(Saved data entries)
───
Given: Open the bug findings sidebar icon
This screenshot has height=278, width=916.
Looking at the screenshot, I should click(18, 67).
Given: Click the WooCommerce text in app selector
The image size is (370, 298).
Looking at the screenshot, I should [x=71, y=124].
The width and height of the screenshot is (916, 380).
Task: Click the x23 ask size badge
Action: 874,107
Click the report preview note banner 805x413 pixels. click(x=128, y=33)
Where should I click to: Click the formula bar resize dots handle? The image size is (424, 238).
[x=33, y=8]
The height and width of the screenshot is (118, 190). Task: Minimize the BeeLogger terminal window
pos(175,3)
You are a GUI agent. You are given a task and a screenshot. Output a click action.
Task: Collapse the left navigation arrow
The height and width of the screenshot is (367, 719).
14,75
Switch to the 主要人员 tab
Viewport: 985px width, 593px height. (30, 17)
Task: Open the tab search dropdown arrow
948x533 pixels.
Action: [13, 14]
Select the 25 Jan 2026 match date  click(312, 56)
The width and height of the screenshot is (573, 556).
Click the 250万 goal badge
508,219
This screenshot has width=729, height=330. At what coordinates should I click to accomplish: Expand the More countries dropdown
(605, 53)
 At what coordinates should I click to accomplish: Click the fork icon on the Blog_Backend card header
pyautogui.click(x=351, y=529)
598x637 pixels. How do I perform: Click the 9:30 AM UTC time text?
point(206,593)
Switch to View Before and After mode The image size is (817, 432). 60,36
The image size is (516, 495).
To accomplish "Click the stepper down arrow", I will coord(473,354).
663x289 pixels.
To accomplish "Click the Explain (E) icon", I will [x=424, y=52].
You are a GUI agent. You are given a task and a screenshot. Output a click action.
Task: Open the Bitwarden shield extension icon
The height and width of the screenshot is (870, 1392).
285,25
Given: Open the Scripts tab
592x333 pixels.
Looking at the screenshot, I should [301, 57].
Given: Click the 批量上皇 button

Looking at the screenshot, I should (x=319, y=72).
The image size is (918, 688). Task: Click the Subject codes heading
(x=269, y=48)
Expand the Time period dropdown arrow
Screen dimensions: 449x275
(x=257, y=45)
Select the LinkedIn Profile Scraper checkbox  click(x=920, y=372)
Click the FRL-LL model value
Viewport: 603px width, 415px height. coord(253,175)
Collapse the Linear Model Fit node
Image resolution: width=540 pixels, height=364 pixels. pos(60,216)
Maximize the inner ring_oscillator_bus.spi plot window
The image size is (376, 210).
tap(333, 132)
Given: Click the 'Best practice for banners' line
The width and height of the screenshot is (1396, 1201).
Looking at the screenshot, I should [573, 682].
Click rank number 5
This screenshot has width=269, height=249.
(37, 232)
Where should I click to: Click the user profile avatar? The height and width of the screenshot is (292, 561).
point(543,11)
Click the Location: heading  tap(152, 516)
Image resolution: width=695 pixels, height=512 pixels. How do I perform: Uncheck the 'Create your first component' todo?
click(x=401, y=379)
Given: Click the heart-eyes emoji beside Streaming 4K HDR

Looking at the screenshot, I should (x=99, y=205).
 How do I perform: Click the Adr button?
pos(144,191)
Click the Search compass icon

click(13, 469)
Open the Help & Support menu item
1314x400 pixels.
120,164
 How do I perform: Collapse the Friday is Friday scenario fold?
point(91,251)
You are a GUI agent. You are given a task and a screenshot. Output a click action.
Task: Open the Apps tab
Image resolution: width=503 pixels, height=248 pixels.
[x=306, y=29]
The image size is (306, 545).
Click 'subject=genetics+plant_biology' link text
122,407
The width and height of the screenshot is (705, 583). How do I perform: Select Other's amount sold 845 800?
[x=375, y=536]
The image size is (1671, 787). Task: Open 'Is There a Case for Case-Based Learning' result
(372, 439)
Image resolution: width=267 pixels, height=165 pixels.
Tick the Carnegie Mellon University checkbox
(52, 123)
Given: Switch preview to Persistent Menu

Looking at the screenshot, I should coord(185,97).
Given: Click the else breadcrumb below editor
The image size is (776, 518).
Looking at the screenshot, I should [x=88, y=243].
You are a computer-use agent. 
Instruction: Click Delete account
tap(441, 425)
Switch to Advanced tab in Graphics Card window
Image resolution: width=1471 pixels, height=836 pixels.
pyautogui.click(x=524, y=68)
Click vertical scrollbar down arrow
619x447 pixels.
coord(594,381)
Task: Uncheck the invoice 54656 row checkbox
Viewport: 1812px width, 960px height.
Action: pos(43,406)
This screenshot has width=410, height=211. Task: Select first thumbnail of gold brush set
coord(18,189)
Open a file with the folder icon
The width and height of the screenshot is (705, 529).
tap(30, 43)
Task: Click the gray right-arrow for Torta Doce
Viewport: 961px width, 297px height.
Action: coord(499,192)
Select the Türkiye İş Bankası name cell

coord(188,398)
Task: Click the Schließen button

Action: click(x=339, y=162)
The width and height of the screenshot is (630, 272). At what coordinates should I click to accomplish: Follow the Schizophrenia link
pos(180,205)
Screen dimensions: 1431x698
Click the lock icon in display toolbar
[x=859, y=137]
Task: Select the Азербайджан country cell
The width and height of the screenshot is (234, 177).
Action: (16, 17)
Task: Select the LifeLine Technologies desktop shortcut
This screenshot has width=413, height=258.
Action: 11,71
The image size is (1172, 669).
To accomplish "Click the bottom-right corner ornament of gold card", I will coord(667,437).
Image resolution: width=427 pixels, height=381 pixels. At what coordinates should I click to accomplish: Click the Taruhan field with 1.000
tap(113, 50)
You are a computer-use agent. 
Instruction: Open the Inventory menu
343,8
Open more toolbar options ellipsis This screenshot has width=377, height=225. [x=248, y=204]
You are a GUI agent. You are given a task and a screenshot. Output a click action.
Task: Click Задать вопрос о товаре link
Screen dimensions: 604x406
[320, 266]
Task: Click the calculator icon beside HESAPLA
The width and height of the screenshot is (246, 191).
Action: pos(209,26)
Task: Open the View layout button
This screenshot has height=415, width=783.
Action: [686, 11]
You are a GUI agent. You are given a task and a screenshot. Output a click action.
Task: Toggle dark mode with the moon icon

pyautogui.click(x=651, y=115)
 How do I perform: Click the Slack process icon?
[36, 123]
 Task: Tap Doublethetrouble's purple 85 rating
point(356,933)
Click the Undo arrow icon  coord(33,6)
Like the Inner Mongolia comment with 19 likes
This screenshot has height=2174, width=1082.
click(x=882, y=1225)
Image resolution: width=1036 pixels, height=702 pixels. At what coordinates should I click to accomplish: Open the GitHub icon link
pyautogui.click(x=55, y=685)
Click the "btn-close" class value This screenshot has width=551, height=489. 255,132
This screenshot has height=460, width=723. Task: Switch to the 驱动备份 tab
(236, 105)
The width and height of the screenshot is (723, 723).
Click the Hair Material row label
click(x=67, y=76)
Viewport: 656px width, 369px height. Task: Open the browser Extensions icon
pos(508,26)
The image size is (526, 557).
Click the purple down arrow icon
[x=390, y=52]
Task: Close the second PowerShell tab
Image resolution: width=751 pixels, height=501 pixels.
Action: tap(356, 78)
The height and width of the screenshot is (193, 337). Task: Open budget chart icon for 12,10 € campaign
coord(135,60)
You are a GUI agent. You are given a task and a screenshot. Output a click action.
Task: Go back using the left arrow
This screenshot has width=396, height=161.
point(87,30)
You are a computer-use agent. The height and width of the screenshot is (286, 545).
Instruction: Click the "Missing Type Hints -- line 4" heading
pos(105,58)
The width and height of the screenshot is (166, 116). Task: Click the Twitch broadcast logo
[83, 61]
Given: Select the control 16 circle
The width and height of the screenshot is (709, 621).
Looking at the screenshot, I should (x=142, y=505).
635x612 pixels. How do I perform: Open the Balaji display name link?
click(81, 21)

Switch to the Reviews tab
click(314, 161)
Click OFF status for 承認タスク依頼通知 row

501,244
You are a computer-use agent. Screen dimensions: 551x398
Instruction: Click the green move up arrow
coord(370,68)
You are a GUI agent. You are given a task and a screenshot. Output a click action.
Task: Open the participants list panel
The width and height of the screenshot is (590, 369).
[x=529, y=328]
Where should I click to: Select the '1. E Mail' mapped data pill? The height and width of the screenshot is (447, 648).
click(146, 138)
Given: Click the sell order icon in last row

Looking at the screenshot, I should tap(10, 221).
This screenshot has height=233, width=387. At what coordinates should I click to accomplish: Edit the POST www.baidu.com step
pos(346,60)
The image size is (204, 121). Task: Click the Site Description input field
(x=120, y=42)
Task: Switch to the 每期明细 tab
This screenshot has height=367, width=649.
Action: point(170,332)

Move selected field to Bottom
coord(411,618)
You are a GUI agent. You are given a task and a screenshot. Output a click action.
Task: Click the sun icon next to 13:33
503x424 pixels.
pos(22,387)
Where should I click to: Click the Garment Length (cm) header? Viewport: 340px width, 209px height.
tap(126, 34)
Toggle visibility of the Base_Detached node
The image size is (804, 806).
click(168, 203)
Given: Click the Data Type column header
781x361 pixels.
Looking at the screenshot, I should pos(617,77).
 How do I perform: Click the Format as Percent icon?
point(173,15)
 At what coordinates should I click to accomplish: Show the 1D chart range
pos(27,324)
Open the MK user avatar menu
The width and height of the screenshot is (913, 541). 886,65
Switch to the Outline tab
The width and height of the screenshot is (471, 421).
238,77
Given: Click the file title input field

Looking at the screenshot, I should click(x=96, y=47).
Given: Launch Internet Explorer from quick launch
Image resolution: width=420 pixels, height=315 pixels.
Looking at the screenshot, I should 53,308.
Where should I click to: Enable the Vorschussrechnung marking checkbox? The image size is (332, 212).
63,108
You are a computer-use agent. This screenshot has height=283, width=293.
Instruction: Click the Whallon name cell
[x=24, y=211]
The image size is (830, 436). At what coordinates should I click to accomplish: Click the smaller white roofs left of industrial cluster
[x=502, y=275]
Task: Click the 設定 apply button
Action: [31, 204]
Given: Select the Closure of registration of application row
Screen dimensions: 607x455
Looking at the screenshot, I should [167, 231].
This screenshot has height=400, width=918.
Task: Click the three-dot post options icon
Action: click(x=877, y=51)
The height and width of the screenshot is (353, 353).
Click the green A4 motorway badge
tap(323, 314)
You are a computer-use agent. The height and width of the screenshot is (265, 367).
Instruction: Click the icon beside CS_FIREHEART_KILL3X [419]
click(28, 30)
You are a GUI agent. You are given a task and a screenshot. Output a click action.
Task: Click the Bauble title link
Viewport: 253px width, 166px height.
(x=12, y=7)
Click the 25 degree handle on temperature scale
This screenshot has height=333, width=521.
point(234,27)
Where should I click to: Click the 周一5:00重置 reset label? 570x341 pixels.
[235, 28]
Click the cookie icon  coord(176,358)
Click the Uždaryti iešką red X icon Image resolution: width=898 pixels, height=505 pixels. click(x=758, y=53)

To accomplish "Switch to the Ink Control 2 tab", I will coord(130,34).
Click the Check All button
───
## Exercise:
Copy out the lines above word for word, stopping after the line containing "Given: Click the WooCommerce".

## Written response:
Given: Open the bug findings sidebar icon
This screenshot has height=278, width=916.
Looking at the screenshot, I should click(18, 67).
Given: Click the WooCommerce text in app selector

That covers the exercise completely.